MINNEAPOLIS—A federal judge has given a preliminary OK to a $10-million settlement of a consolidated class action lawsuit filed on behalf of consumers affected by the 2013 Target data breach.
The proposed settlement is only for people who can prove damage; it does not provide any funds for financial institutions and the costs they incurred. The ruling by U.S. District Judge Paul Magnuson is in follow-up to an early settlement proposal by Target and attorneys for the plaintiffs. It includes a provision for Target to an additional $6.75 million in plaintiffs’ attorneys fees and expenses. Target has reported spending $162 million to date on breach-related expenses, minus that which has been covered by insurance. The company currently has approximately $2.2 billion in cash.
In the massive Target breach, payment data from approximately 42 million customers was stolen over the 2013 holidays through malware installed on POS terminals. In addition, other information such as e-mail addresses was stolen for approximately 60 million people.
Under the just-approved settlement, Target is placing $10 million in escrow for the class action suit settlement that would pay victims up to $10,000 each provided they can document their losses. The $10 million would not ever revert to Target. The current agreement calls for setting up a website to handle any claims.
In the wake of the earlier announcement of a potential settlement, CUNA CEO Jim Nussle issued a statement saying, “It shouldn’t take a court-approved settlement for Target to provide basic security measures to protect American consumers from data breaches.
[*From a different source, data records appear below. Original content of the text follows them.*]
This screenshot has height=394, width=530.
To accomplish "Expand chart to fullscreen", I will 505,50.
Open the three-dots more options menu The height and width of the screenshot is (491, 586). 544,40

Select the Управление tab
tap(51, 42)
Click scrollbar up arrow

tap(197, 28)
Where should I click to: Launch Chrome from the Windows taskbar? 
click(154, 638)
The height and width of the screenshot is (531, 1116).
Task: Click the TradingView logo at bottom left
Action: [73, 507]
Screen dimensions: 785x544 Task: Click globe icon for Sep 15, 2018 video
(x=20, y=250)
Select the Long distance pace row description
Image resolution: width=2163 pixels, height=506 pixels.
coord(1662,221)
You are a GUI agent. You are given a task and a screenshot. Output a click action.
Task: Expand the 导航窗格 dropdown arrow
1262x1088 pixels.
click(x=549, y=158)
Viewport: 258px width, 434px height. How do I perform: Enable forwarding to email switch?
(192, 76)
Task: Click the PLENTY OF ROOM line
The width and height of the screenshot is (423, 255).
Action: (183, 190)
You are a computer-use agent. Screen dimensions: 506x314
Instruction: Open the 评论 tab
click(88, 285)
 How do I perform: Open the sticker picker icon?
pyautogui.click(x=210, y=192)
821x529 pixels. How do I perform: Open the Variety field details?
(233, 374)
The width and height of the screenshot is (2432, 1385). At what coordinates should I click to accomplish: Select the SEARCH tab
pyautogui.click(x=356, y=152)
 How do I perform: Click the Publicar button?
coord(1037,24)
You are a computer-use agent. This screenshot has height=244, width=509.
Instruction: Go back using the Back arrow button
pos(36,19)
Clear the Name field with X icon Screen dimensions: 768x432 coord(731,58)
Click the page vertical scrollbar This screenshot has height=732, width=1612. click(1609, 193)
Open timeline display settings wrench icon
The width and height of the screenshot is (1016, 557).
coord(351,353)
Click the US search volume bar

For 15 months, credit unions and their members have been pushed to the backburner waiting to be reimbursed for over $30 million lost, at no fault of their own, due to Target’s failure to safeguard the data of its customers. Credit unions continue to protect their members as a result of merchant data breaches – and there’s no end in sight. It’s high time for merchants to be held to the same standards as financial institutions to ensure all consumers’ private information is protected.”